● Work task
Keep the images out while you set down the data exactly.
── Records provided ──
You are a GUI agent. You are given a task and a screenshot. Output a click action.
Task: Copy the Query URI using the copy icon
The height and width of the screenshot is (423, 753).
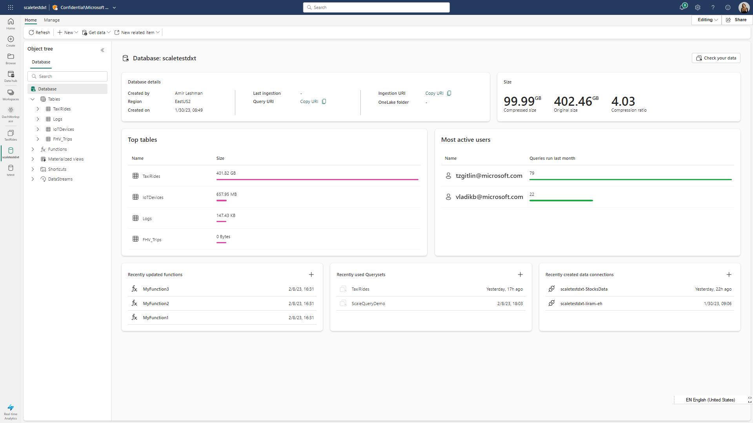tap(324, 101)
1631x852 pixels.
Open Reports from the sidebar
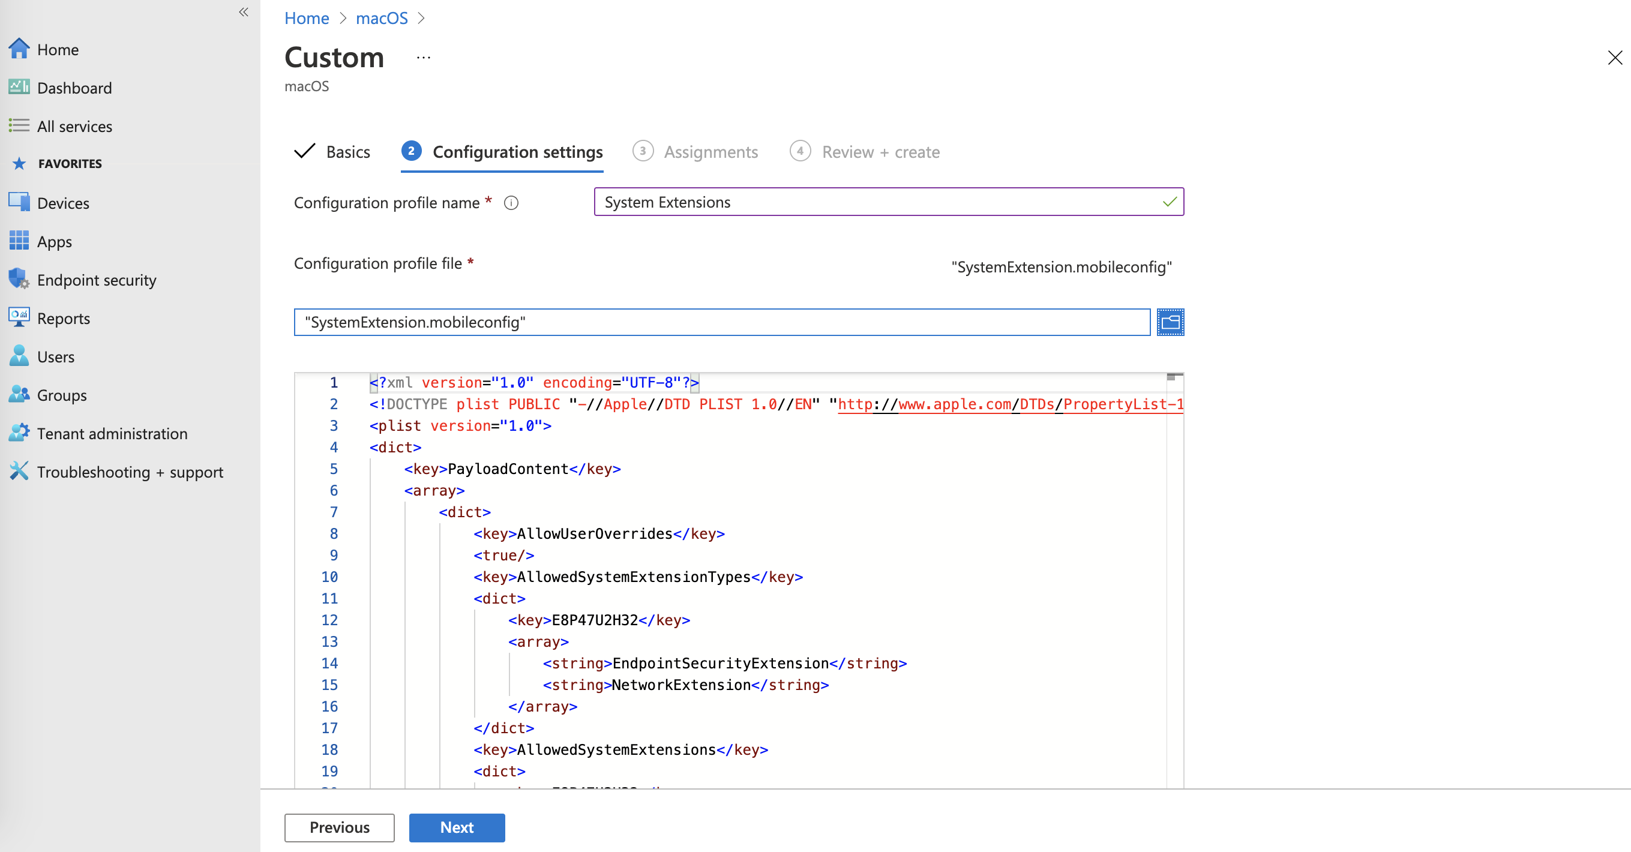64,318
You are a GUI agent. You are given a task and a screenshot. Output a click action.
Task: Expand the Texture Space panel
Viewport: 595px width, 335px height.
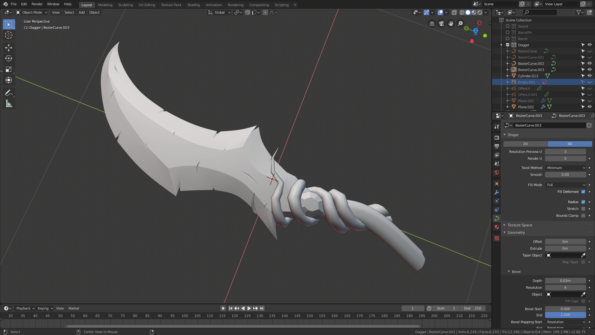pyautogui.click(x=520, y=225)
───
● Your response
You are a GUI agent. You are given a task and a screenshot. Output a click action.
Task: Copy the Query URI using the copy icon
The height and width of the screenshot is (423, 753).
tap(324, 101)
1631x852 pixels.
Open Reports from the sidebar
64,318
You are a GUI agent. You are given a task and a screenshot. Output a click action.
Task: Expand the Texture Space panel
Viewport: 595px width, 335px height.
pyautogui.click(x=520, y=225)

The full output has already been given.